--- Prompt ---
Reproduce word for word the lines between the one containing "You are a GUI" and the end of the entries below, both inclusive; leave out pictures.

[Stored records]
========================
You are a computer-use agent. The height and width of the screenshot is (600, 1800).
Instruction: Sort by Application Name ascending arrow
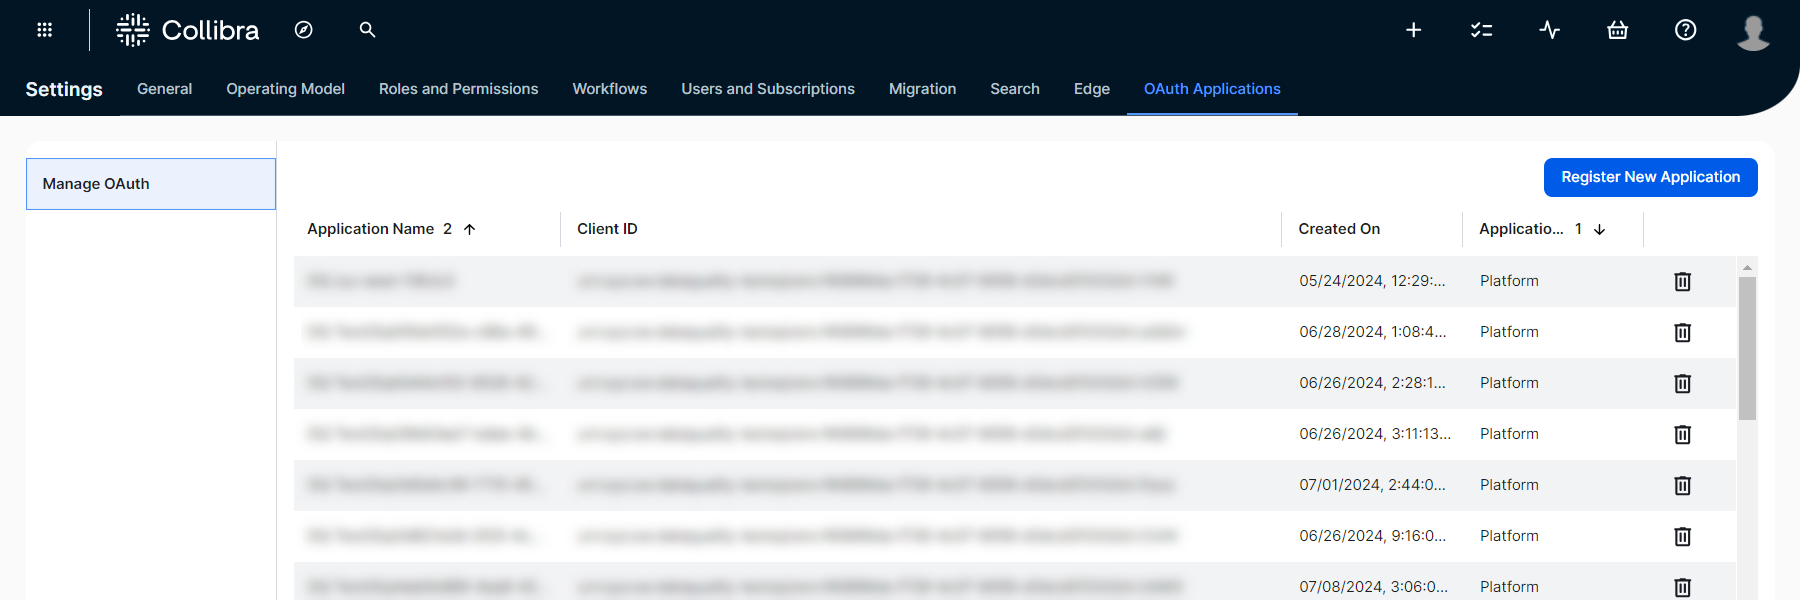click(469, 229)
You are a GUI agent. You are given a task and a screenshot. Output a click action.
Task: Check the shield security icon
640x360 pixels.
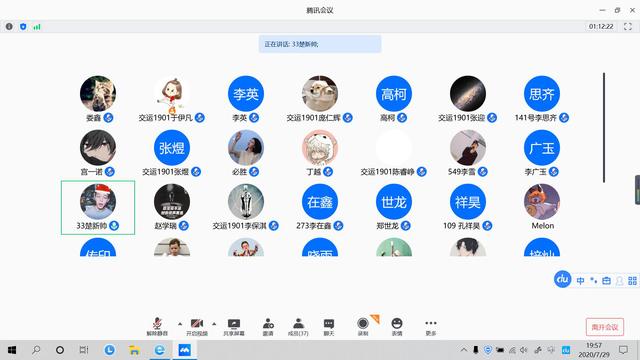(x=23, y=27)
========================
--- Output ---
You are a GUI agent. You are given a task and a screenshot. Output a click action.
Task: Check the shield security icon
640x360 pixels.
(x=23, y=27)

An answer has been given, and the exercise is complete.